Разумеется, если государственная власть или референтная группа
объявит моего знакомого выдающимся человеком, я с этим
соглашусь, чтобы не оказаться в социальной изоляции.
 
Не менее существенно другое. Время и место моего
пребывания на земле я воспринимаю как бытовые, и если здесь и
сейчас проживает гений, то и его обволакивает серая пыль быта.

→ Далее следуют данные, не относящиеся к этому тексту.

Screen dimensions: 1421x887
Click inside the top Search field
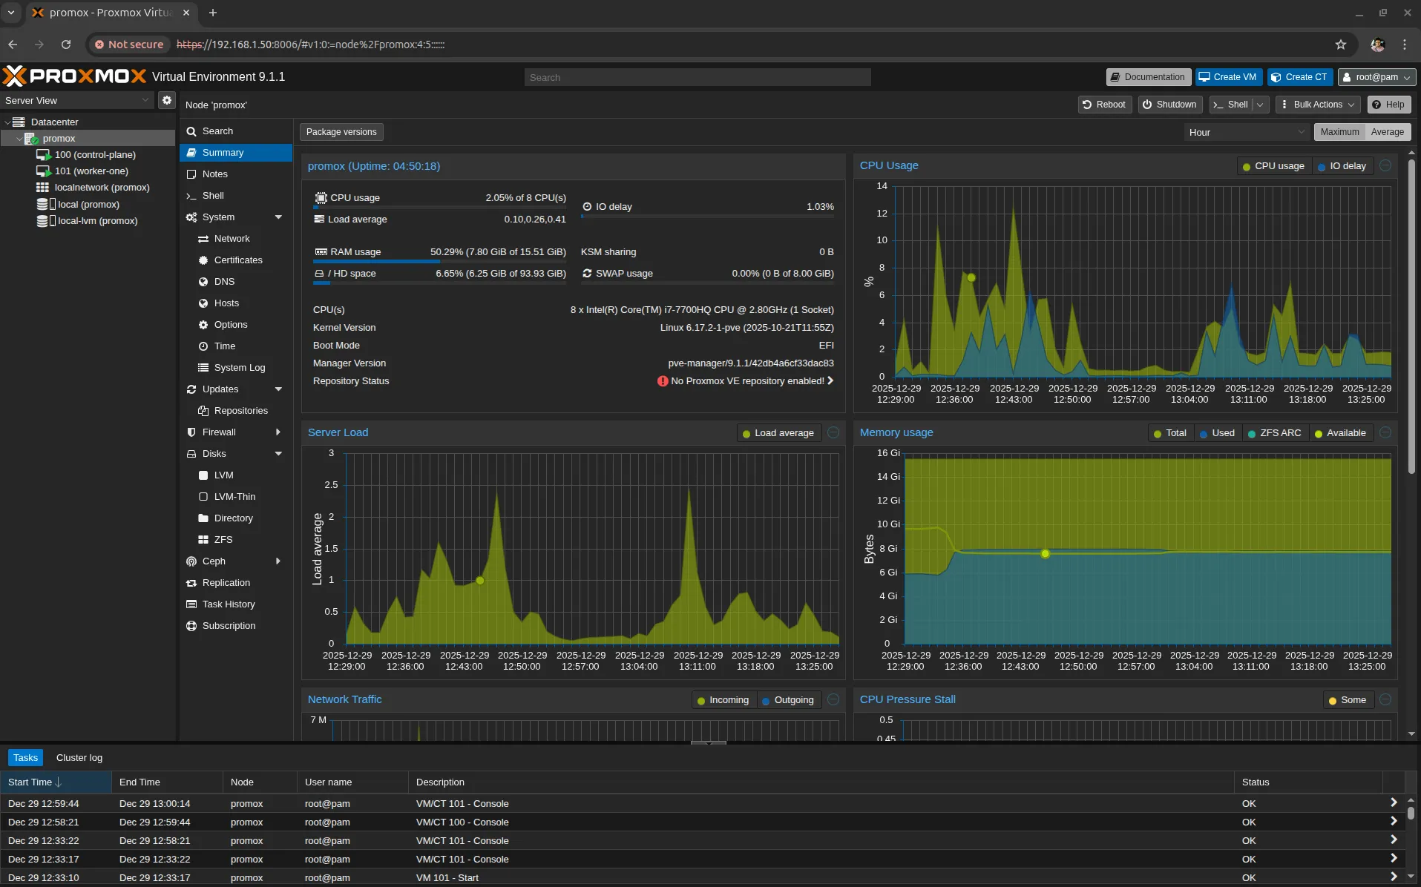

Массовый человек воспринимает настоящее как изолированный миг,
находящийся вне линии исторического времени. Настоящее - это
камешек, еще не брошенный в сундук мировой культуры. В массовом
сознании настоящее не сочетается с вечностью. Прошлое же
воспринимается включенным в бесконечную историческую
перспективу, в которой оно и останется навеки. Прошлое уже само
по себе вызывает хотя бы тень почтительного чувства. Такое
отношение к настоящему и прошлому распространяется и на творца,
находящегося "здесь рядом" или "там далеко". Недаром говорят:
"Время освящает".
 
Со смертью имя художника, его личность, его наследие
переходят в новую систему координат. Все его свойства,
отталкивающие людей, исчезают вместе с ним и уже не мешают
воздавать должное его творчеству. Мертвый бесповоротно
становится мифом. Уже не в его власти менять собственную
легенду, творимую друзьями, критикой и публикой. Миф - это уже
иной, возвышающийся над нашим бытом мир платоновских вечных
сущностей, внушающий живым религиозное почтение. Кстати, живые
кумиры вынуждены вести себя не как обычные люди, а как жители
особого, так и хочется сказать - мертвого царства, чтобы не
прекращался трепет живых смертных перед их особами.
 
В массовом человеке существует глубокое неверие в то,
что другой рядом живущий человек может быть носителем
божественного начала. Отсюда - неиссякаемый интерес к подробным
биографиям "замечательных людей". Это интерес к чуду: каким
образом обыденная жизнь претворяется в высокое искусство? Каким
образом обыкновенный смертный преображается в легендарную
фигуру? Это непостижимо, а непостижимое - притягательно.
 
Так "слишком человеческое" в художнике и духовная
недостаточность его современников мешают им признать
(самостоятельно) его величие: когда же - после смерти - его
величие признано, люди начинают коллекционировать те же его,
ранее вызывавшие пренебрежение, человеческие черты, чтобы
исходящее от них домашнее тепло хоть немного смягчило холод
дистанции между низинами быта и горными высотами духа.
 
Такова подоплека зачастую нездорового интереса к
усопшей знаменитости.
 
А ведь чудо, которое-то и вызывало это ненасытное
любопытство, совершалось и совершается сию минуту живым -
повторяю - живущим человеком, крайне нуждающимся в прижизненном
сочувствии, в прижизненной поддержке и признании. Но пророка
нет не только в своем отечестве; нет его и в своем времени.